3) Sunday sports. It's like the full moon or the changing of the tides. Let it be.
4) Shopping is NOT a sport. And no, we are never going to think of it that way.
5) Crying is blackmail.
6) Ask for what you want. Let us be clear on this one! Subtle hints do not work! Strong hints do not work! Obvious hints do not work! Just say it!
7) Yes and No are perfectly acceptable answers to almost every question.
8) Come to us with a problem only if you want help solving it. That's what we do. Sympathy is what your girlfriends are for.
9) A headache that lasts for 17 months is a problem. See a doctor.
10) Anything we said 6 months ago is inadmissible in an argument.
In fact, all comments become null and void after 7 Days.
11) If you won't dress like the Victoria's Secret girls, don't expect us to act like soap opera guys.
12) If something we said can be interpreted two ways and one of the ways makes you sad or angry, we meant the other one.
13) You can either ask us to do something or tell us how you want it done. Not both. If you already know best how to do it, just do it yourself.
14) Whenever possible, please say whatever you have to say during commercials.
15) Christopher Columbus did NOT need directions and neither do we.
16) ALL men see in only 16 colors, like Windows default settings. Peach, for example, is a fruit, not a color. Pumpkin is also a fruit. We have no idea what mauve is.
17) If it itches, it will be scratched. We do that.
18) If we ask what is wrong and you say "nothing," we will act like nothing's wrong. We know you are lying, but it is just not worth the hassle.
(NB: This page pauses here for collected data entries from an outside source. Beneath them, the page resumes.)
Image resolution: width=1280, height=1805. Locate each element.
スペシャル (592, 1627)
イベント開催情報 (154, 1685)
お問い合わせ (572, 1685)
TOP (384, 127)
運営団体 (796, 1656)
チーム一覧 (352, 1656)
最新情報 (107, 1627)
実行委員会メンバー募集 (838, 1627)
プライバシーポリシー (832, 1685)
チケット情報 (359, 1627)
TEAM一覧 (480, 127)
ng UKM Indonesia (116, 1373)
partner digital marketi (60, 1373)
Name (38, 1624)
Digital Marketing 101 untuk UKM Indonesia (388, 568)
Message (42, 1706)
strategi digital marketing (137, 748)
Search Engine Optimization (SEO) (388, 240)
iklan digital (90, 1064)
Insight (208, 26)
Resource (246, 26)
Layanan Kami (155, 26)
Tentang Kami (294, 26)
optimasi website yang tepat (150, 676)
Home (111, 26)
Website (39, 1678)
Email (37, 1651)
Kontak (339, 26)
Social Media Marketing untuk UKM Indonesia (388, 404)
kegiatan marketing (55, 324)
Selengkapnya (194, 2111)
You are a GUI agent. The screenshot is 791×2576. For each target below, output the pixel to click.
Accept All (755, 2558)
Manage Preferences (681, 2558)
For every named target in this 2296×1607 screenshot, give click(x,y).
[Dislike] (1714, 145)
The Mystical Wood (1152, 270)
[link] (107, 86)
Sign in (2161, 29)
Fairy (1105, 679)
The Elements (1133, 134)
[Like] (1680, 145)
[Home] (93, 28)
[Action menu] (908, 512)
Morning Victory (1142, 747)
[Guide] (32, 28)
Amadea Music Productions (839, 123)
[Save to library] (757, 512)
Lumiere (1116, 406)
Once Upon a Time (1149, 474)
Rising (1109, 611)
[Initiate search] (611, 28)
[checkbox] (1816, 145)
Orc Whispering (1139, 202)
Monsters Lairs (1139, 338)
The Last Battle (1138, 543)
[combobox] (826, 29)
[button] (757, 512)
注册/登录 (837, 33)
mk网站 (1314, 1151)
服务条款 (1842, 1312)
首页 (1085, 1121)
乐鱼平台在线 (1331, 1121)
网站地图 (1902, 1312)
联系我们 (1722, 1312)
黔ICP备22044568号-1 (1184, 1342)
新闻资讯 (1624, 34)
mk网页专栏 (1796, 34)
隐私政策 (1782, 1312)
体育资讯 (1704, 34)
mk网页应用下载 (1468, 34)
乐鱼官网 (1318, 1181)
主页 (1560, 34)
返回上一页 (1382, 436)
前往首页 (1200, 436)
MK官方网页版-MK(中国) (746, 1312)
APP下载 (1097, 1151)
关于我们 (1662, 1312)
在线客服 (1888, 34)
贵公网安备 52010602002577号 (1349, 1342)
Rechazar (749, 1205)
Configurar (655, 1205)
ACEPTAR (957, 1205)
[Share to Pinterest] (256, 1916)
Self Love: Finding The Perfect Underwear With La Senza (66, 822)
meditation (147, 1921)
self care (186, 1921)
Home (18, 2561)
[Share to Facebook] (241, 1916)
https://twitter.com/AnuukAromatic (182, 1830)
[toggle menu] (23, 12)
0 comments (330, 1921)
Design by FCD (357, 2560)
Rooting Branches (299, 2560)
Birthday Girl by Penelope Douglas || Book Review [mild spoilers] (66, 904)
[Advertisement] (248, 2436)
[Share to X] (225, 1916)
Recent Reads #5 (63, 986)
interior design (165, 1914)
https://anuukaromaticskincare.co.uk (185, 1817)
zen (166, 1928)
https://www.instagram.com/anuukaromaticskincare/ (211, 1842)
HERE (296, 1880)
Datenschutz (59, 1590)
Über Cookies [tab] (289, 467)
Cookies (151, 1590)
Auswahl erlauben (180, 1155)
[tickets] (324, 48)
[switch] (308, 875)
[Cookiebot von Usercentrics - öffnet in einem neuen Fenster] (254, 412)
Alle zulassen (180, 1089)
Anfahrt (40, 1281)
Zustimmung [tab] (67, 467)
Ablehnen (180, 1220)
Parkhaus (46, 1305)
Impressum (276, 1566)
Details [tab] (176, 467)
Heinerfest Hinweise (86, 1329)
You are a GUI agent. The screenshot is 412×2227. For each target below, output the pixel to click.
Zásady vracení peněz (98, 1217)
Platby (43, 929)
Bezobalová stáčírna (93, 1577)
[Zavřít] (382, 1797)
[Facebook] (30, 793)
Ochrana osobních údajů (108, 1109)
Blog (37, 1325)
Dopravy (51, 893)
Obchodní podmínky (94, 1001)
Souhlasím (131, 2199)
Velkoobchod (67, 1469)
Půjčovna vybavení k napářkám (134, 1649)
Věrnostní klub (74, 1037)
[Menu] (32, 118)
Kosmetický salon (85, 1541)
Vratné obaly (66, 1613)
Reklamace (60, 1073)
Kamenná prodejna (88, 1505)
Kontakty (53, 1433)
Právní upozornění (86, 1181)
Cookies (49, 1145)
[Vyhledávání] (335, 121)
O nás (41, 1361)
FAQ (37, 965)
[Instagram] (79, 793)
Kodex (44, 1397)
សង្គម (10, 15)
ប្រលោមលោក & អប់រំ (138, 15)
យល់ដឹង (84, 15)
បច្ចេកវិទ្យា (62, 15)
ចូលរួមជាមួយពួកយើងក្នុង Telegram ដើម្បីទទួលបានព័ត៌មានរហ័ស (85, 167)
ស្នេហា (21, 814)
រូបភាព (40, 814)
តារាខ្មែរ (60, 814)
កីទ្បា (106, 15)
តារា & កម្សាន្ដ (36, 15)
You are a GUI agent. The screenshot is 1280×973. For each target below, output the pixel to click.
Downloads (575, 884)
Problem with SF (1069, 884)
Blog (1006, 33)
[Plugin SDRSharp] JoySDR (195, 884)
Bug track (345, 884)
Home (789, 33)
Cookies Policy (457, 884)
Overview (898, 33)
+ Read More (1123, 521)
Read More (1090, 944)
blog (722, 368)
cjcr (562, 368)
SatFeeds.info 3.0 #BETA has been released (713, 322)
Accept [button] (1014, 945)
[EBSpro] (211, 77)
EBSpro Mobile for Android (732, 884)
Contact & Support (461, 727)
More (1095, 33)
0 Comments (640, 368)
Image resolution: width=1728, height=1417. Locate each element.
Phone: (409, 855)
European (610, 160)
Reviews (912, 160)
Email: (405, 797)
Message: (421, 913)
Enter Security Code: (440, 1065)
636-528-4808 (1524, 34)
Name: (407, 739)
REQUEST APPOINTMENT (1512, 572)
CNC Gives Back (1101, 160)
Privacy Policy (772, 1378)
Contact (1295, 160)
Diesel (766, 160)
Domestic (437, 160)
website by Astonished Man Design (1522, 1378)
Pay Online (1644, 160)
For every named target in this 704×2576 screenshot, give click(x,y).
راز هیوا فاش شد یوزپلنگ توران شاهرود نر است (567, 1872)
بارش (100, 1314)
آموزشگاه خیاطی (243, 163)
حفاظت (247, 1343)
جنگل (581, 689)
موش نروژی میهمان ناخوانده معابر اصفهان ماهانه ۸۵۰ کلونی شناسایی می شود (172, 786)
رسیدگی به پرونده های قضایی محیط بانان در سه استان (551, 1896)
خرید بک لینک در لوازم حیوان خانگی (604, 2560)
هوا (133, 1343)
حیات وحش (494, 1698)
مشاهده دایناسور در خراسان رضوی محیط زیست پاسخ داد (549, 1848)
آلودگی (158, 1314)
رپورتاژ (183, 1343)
19) If you ask a question you don't want an answer to, expect an answer you don't want to hear.
20) When we have to go somewhere, absolutely anything you wear is fine.......Really.
21) Don't ask us what we're thinking about unless you are prepared to discuss such topics as baseball, the shotgun formation, or golf.
22) You have enough clothes.
23) You have too many shoes.
24) I am in shape. Round IS a shape!
Thank you for reading this. Yes, I know, I have to sleep on the couch tonight, but did you know men really don't mind that? It's like camping.
Wednesday, July 04, 2007
DICTIONARY FOR DECODING WOMEN'S ENGLISH:
1. Yes = No
2. No = Yes
3. Maybe = No
4. We need = I want
5. I am sorry = You'll be sorry.
6. We need to talk = You're in trouble.
7. Sure, go ahead = You had better not.
8. Do what you want = You will pay for this later.
9. I am not upset = Of course, I am upset, you moron!
10. You're certainly attentive tonight = Is sex all you ever think about?
DICTIONARY FOR DECODING MEN'S ENGLISH:
1. I am hungry = I am hungry!
2. I am sleepy = I am sleepy!
3. I am tired = I am tired!
4. Nice dress = Nice cleavage!
5. I love you = Let's have sex now.
6. I am bored = Do you want to have sex?
7. May I have this dance? = I'd like to have sex with you.
8. Can I call you sometime? = I'd like to have sex with you.
9. Do you want to go to a movie? = I'd like to have sex with you.
10. Can I take you out to dinner? = I'd like to have sex with you.
11. I don't think those shoes go with that outfit. = I'm gay!!!